Multiple states are now working on getting their high risk pools in operation. The premium rates for the pools will be tied to the cost of insurance in each state, therefore prices will vary widely by location, from as low as $140 to as much as $900 per month. The average cost to consumers will be $400 to $600 a month.

With medical debt the cause of more than 60 percent of bankruptcies in the United States each year, even the financial hardship of the high premium costs under this program will, for many Americans, represent significant relief from the medical expenses they have been carrying alone.

Experts estimate that at any one time, 200,000 to 750,000 Americans will be enrolled in the high-risk pool program, which is funded by a $5 billion allocation of monies.
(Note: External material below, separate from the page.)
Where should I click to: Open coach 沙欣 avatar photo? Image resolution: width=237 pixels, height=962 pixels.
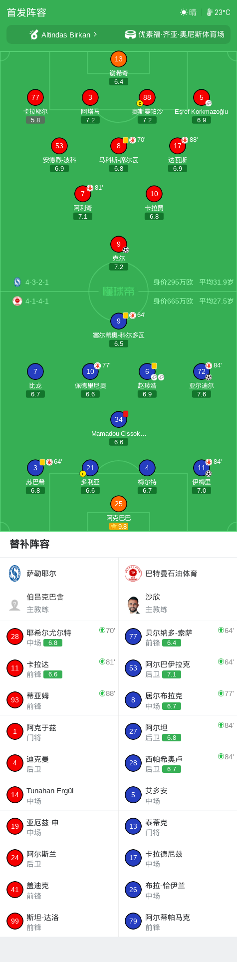pyautogui.click(x=133, y=605)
In addition to these efforts, Kathleen Sibelius, Secretary of Health and Human Services, has undertaken an effort to gain the cooperation of insurance companies and employees to embrace elements of the new health care law before they are actually enacted later in 2010 or early in 2011.

For instance, more than 65 insurers have agreed to allow young adult children to remain on their parents’ policies up to the age of 26 for no additional cost or only a minimal fee. However, since most of the policies involved are an aspect of job benefits, employers will have to agree to participate in the extension.

Speaking at a news conference the week of May 24, Sibelius said, “We are reaching out to large employer groups, asking them to open their plans earlier than mandated and make this coverage available. This is likely to be an overwhelmingly healthy group of individuals,” keeping the costs incurred at a minimum.

Over the next two years, as the full scope of health reform falls into place, the Obama administration fears that insurers, in reaction to regulatory changes that will negatively affect their bottom line, will raise premium payments and price more people about of coverage. “The worse of all worlds,” said Sibelius, “is to have more Americans driven out of the market in the next couple of years” before the law’s major elements take effect in 2014.